The source table doesn't have any column that contain unique values inorder for Spark to partition the incoming data evenly. So I applied row_number() to the data I am reading as below:
spark = SparkSession.builder.appName('Read_from_Source').getOrCreate()
dataframe = spark.read.format('jdbc').option('url', URL).option('driver', 'con.microsoft.sqlserver.jdbc.SQLServerDriver).
option('user', user).
option('password', password).
option('dbtable', f'select *, row_number() over(ORDER BY (SELECT 1)) as row_num from {tablename}) as temp_load').
option('partitionColumn',row_num).
option('numPartitions', 400).
option('lowerBound', 1).
option('upperBound', countOfNumOfRows).
load()
dataframe.write.format('bigquery').option('table','tablename').mode('overwrite').save()
I gave the below configuration to the job:
> spark.submit.deployMode = Cluster
> spark.executor.instances=4
> spark.execuor.memory=2g spark.executor.cores=4 spark.driver.memory=2g
> spark.network.timeout=240
When I submit the job, it starts well but after some time if fails with the an exception connection reset
which can be seen below.
Caused by: java.net.SocketException: Connection reset
at java.net.SocketInputStream.read(SocketInputStream.java:210)
at java.net.SocketInputStream.read(SocketInputStream.java:141)
at com.microsoft.sqlserver.jdbc.TDSChannel.read(IOBuffer.java:1981)
The executors and the stage could be seen below.
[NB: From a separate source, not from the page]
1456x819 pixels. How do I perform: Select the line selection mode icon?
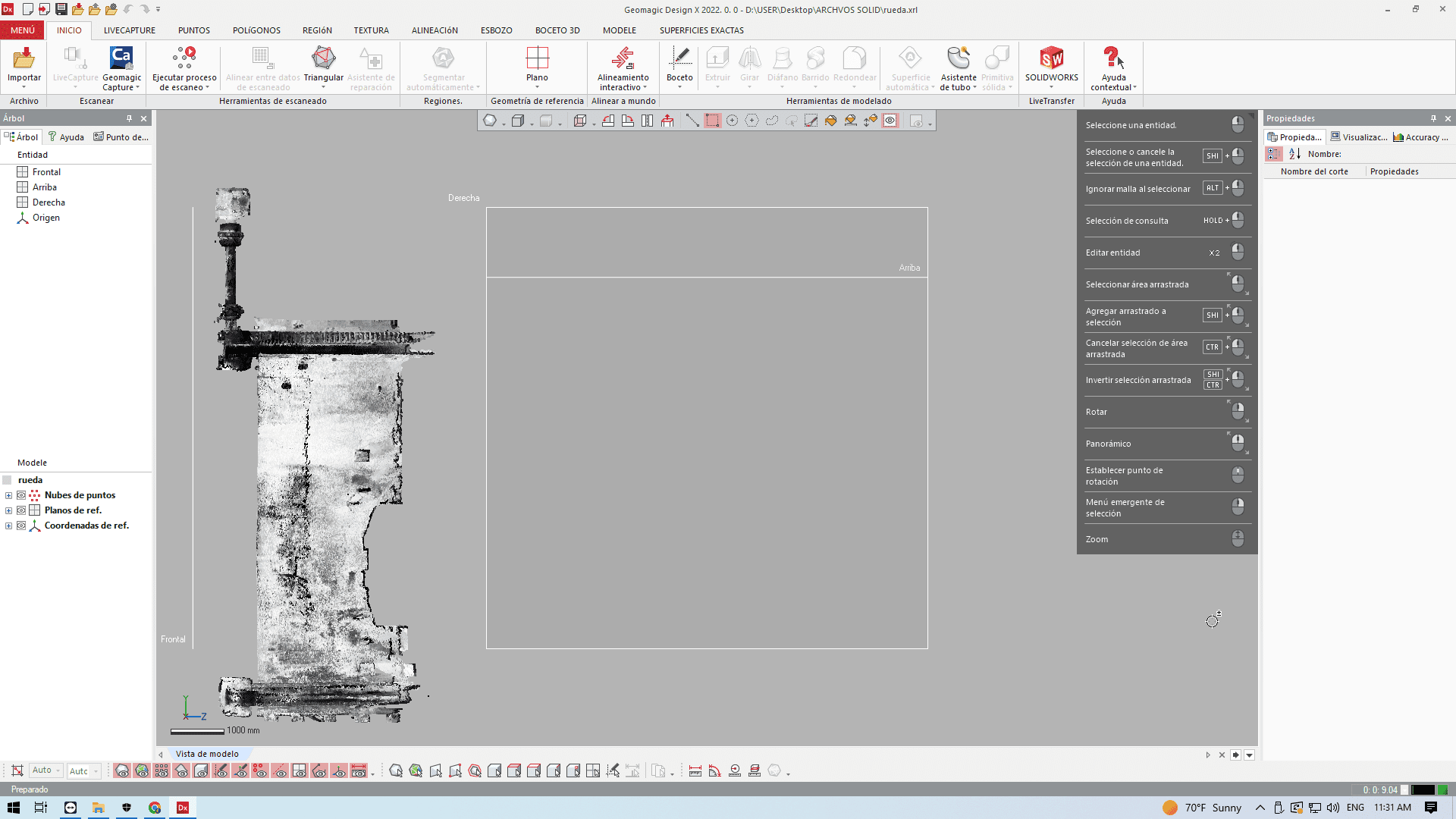pos(692,121)
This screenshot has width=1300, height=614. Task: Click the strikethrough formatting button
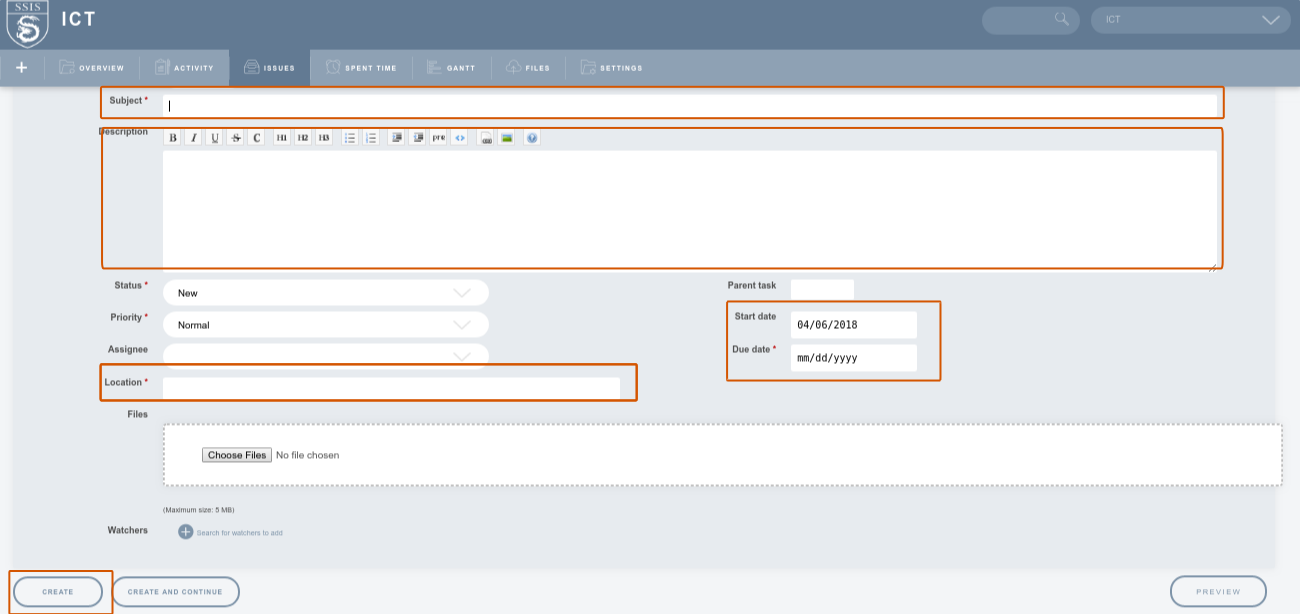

Executors enter image description here
Stages of my job (There is only one stage since it is just read and load):
I thought the connection was breaking/interrupting while the data is being read and hence the connection reset exception. So I tried to increase spark.network.timeout to 100000 and increased the numPartitions from 200 to 400. The error is still the same.
I also increased the executor instances to 6 (I have 2 worker nodes) and executor memory to 6gb, driver memory to 4gb. I still see the same issue.
I am applying partitioning here while reading the data in order to avoid data skew. The memory given is also very high.
Edit1: There is no data going to driver here since the given lines is the only code I am running.
Is there anything wrong with the way I framed the code ? Can anyone suggest me a fix to this exception ?